I hope to make you laugh because I’m sassy, and think because I’m cranky, and want (ahh, desire) to read more, like I want to read more of yours. I hope to help you know your efforts, YES, YOURS, make a difference in your home and community and this world. YES, IT REALLY, REALLY DOES. We are not a “government”; we are communities of individuals most of whom want a better world for everyone, not just themselves.

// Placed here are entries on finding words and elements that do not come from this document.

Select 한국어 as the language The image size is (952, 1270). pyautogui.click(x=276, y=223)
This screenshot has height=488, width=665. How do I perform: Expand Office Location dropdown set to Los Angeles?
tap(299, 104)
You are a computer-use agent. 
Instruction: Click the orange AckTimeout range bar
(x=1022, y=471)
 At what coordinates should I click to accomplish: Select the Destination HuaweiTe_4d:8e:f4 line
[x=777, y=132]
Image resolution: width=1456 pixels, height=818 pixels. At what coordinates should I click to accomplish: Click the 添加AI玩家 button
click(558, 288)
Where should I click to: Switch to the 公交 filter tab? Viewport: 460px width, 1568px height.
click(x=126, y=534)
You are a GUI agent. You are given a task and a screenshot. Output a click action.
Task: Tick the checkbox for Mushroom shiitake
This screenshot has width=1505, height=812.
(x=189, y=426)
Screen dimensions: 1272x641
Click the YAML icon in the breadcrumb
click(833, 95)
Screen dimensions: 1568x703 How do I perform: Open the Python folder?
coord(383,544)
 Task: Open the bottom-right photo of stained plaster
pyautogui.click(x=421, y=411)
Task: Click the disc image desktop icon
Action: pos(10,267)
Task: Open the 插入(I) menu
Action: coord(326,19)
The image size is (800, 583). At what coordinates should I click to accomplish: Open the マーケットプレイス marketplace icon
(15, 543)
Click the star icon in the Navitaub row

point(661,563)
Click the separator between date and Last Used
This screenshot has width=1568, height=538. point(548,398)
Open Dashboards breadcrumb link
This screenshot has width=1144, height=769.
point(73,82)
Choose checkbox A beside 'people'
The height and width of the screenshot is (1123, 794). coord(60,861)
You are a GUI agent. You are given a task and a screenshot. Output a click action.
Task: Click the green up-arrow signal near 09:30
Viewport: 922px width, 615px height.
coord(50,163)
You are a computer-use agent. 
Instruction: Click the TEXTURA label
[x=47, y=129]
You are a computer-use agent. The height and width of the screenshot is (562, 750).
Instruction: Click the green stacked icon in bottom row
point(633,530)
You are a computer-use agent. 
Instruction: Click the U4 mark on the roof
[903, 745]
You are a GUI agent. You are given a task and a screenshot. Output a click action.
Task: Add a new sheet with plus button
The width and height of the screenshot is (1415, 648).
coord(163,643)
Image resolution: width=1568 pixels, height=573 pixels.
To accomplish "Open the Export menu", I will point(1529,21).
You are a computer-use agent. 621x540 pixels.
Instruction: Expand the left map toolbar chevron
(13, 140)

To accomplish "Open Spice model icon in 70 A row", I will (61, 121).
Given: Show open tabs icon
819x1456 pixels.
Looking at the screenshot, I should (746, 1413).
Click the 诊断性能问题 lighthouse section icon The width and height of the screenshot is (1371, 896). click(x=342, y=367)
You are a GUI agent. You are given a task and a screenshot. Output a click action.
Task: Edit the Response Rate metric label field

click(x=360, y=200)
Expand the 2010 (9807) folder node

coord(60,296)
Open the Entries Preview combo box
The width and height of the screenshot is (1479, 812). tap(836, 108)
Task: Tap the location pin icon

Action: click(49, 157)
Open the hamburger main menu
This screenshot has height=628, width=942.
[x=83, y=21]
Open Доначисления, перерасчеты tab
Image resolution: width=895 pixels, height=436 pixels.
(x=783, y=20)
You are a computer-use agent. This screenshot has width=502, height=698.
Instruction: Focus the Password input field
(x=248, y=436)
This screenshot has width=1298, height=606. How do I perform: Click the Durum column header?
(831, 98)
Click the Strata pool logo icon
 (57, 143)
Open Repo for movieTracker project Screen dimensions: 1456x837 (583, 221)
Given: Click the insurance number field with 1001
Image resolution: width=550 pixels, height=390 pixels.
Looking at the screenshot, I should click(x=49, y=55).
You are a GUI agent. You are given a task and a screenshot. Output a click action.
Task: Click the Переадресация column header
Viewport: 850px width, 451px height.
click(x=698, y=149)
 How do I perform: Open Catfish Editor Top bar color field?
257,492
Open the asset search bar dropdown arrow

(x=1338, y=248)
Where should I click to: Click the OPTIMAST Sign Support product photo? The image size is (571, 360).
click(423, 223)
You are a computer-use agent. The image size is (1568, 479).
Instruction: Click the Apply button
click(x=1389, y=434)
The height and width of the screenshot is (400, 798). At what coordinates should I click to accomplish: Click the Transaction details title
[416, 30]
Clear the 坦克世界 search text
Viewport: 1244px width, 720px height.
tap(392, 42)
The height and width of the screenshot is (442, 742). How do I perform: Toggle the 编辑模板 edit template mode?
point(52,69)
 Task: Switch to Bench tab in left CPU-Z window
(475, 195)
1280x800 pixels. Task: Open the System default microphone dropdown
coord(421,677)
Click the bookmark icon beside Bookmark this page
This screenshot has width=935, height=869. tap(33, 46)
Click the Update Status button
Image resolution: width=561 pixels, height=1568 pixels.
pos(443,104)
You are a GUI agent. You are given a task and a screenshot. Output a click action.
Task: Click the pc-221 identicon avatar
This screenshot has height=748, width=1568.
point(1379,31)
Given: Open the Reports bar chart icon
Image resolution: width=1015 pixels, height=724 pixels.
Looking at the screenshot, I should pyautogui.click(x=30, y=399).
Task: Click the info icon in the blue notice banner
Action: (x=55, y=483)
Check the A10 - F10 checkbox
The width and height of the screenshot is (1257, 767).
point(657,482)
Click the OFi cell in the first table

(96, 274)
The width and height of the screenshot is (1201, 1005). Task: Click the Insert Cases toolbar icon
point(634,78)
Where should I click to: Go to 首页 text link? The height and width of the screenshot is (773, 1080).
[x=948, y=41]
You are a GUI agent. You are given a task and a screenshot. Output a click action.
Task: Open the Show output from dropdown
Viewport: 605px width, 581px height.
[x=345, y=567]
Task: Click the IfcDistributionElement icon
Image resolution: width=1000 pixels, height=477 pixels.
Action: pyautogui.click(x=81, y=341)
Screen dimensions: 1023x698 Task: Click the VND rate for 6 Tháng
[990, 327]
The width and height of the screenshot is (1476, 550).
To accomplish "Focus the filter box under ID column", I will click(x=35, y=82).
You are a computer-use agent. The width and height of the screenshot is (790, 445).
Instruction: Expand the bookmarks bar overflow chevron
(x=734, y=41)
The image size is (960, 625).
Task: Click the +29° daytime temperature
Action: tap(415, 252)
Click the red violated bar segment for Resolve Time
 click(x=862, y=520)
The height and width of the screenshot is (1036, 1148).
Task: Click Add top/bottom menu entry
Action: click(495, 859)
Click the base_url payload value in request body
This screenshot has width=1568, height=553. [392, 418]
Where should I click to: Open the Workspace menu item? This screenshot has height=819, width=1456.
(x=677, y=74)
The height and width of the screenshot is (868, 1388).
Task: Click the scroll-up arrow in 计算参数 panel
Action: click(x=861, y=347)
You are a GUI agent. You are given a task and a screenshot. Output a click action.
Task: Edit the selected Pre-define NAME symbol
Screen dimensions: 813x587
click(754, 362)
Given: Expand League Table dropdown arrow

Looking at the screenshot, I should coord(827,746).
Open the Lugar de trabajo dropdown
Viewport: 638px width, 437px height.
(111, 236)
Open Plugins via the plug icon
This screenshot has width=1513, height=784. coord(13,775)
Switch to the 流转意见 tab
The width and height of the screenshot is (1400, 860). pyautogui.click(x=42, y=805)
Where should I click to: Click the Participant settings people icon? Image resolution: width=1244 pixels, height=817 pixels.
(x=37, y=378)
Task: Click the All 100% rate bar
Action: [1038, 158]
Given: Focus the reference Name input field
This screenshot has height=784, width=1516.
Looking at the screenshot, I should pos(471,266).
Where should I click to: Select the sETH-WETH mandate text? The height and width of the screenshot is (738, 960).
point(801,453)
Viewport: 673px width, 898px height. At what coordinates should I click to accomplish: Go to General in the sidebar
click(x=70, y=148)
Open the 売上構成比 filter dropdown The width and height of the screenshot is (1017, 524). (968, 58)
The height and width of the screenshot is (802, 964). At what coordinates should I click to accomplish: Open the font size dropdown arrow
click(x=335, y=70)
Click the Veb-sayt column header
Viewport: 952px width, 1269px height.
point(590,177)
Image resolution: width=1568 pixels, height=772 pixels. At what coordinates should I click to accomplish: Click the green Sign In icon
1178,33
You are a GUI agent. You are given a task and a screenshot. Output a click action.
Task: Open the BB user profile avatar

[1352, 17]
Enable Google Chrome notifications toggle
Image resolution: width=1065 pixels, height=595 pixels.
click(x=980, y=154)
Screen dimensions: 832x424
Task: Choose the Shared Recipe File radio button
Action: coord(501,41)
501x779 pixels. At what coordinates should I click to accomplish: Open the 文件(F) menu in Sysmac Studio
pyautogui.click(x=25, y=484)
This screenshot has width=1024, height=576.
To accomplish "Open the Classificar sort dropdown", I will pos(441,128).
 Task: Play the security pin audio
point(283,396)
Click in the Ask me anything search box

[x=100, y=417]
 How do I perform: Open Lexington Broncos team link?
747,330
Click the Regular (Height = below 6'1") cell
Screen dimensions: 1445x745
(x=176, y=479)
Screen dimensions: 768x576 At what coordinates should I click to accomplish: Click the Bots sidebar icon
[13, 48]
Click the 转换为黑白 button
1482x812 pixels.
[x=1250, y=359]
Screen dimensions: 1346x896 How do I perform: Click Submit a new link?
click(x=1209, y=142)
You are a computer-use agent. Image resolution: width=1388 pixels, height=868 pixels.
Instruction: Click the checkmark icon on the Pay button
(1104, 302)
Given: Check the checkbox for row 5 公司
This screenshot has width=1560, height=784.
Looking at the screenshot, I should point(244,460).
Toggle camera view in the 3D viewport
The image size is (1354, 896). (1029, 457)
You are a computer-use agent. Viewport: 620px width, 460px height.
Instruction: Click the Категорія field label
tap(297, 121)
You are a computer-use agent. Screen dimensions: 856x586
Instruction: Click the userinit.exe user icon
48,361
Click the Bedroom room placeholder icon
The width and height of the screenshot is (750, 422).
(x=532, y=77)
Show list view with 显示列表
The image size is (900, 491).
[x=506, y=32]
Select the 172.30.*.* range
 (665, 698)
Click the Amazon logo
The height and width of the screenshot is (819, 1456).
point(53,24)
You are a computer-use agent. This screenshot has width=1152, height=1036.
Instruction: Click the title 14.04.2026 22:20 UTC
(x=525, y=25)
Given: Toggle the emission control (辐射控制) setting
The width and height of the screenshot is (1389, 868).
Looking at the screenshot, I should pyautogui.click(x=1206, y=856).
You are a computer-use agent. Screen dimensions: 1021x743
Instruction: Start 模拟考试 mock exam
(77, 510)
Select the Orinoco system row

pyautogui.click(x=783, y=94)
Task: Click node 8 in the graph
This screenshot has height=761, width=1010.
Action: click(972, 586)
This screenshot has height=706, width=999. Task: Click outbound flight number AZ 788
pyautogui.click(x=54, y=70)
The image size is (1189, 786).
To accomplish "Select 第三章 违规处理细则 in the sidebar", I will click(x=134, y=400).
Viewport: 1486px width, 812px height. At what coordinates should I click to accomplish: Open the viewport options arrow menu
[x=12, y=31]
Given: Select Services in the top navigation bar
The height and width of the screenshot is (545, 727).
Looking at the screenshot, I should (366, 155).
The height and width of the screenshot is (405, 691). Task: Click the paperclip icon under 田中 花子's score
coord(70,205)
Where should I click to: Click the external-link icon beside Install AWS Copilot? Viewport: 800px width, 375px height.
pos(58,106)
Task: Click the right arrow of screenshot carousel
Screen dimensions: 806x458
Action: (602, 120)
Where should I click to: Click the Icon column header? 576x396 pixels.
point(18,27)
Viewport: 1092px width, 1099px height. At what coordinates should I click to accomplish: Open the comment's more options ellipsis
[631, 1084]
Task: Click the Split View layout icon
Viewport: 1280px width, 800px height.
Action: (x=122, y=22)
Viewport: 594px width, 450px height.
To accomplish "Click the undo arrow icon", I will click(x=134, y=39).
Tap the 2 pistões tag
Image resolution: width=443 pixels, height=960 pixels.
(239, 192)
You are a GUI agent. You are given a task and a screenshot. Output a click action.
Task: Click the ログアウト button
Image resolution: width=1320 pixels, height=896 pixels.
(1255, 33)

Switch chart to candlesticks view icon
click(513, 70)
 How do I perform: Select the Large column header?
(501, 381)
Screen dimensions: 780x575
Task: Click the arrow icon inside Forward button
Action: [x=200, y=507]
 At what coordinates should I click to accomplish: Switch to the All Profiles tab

In today’s interconnected and globalized world, it is now commonplace for people of dissimilar world views, faiths, and races to live side by side. It is a matter of great urgency, therefore, that we find ways to cooperate with one another in a spirit of mutual acceptance and respect. Dalai Lama
We are all connected. From sun to water to earth to plants to cells to bodies, we are all connected. Not the same, but of the same, connected. And after all governments have faded into oblivion individuals will still be connected to the earth and each other.
Thank you to those of you who build your own soil; grow and preserve your own real food; take care of animals and children; and think about what you clean with and the water we drink and how much gasoline you use. Thank you if you share the benefits of those activities with friends and neighbors, at farmers markets and potlucks, and food banks and gleaners, in Etsy shops or websites.
And if you aren’t able anymore, consider sharing what you have if somebody else will come make the effort. An elderly person might have the land and not the ability, while the younger neighbor has a small lot, but lots of energy and ability. The younger neighbor might have a child who the elder can tend to while the younger tends the garden. Not just a perfect world for perfect worlders, but mutual acceptance and respect. Cooperation. Of benefit to all. Building trust and respect takes tending just like soil and gardens.
Abundance is all around you. Step outside. Breath the air, in the right place at the right time it will be fresh and sweet, smelling of water and soil and greenery. See how much grass grows and weeds and plants, even between the cracks in the sidewalk aggregates and on every empty lot. Listen to the wind and birds and squirrels who share our towns and cities. Share your abilities and knowledge. Give honor and grace to all you meet and it will be returned to you. Think of what you have as being more than what you don’t have. Set goals if you want something different. Work hard. Work smart. You make a difference. Thank you. Merci. Gracias. Grazie. Danke. Those are just the languages I can spell. I don’t know a universal language to send into the atmosphere, I’m thinking perhaps that’s what I’m doing now. Maybe that’s what prayers are, a universal language to share our grace with each other.
And now redundantly, didactly, with warmth and sweetness of light: Thank you. We can heal the earth, one person at a time. Take care of the earth and she will continue to take care of us.